Except for Juliet. While Sawyer thundered at Jack for failing to save them via atomic rebirth, Kate heard Juliet squeaking for help under the rubble of the decimated remains of the imploded Swan station. (See: Finale, season 2) Just as Jack's medical improvisation aboard Sideways Oceanic 815 evoked season 1 survival stories, the sight of the castaways working together toward a common goal evoked for me early episodes like the season 1 cave-in story ''The Moth.'' Jin got the VW bus and helped yank away the steel girder and Sawyer descended into Hades like Orpheus to rescue his Eurydice. He found Juliet barely clinging to life, still capable of cracking wise but clearly on her way out. Sawyer struggled to keep it together, sensing her slipping away but not wanting to accept it — unable to let it go. Sawyer had a savage intensity that didn't necessarily flatter some of his lines (''You got it, blondie!'' he said before indulging her request for a bloody kiss.) But her final moment was a sad, chilling fake-out. She need to tell Sawyer something important. Saywer leaned close to hear — and then she was gone. Sawyer emerged from Swan Hell carrying Juliet's body, eyes blazing mind bullets at Jack, who accepted Sawyer's withering hate as it were just punishment for failing to save his friends, and worse, generating more collateral damage in the attempt. (Later, in the Temple, Jack did the same thing, taking responsibility for Sayid's gunshot wound — too much responsibility, I thought. Is this overly penitent Jack an improvement or another misstep — an over-step, actually — in his fumbling toward redemption?)
Complicating the intensifying friction between Jack and Sawyer was Juliet's final words. Sawyer gleaned them by forcing Mikes to perform his talks-to-the-dead magic. ''It worked,'' Miles reported. Sawyer was flummoxed. What ‘worked'? Sawyer stomped away, bitter. My take on Sawyer is that he really blames himself for losing Juliet — that his little piece of heaven was rescinded because someone upstairs realized he hadn't earned it, that what in fact he deserves is (eternal) punishment. (Remember, the man was a con man — and he is a murderer.) I think maybe Sawyer betrayed as much in his later line to Kate: ''He deserves to suffer on this rock just like the rest of us.'' It was misdirected anger, but that's Sawyer all over. If he has to pay for his sins, then by golly, everyone else will, too.

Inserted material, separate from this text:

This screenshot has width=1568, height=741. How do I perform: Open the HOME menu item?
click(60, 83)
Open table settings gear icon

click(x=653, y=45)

The question remains: What did Juliet mean by ''It worked''? Clearly, Lost wanted us to think that Juliet was acknowledging the Sideways World. Here's just one possibility. Perhaps the Sideways World is the afterlife for these characters. Perhaps when they die, their consciousness or essence zips into their sideways doppelgänger. Perhaps what Juliet really saw as she was slipping away from the Island World was the dawning of a new life with Sawyer in the Sideways World. The show has given us precedent. I refer to season 3, ''The High Cost Of Living'' — the episode where Mr. Eko was killed by Smokey. As Eko lay dying, we were shown a sweet little bit of younger Eko walking into the sunset with his brother, Yemi. Was Eko merely flashing on a happy memory — or were we being shown Eko's afterlife destiny, i.e. his soul transmigrating back to a pivotal point in his past? In light of what we saw in the premiere, I would amend ''point in the past'' to ''the sideways world.''
One of my favorite developments in the episode was the emergence of Hurley as castaway leader in the wake of Jack's crisis of self-confidence and Sawyer's ''Don't call me boss no more'' meltdown. He was mobilized toward heroism by the specter of dead Island deity Jacob, whose ghostly threads bore no sign of Ben's stabbing. Interesting. Jacob seemed ruffled by Sayid's deteriorating state, and his pondering suggested a man trying to brainstorm a way to fix a well-laid plan that had just been blown to hell. (FYI: Sayid had been shot during the firefight with Radzinsky and Co. when he and Jack tried to escape from Dharmaville. When the castaways were uploaded to the Island, he brought the injury with him. See? You CAN take it with you!)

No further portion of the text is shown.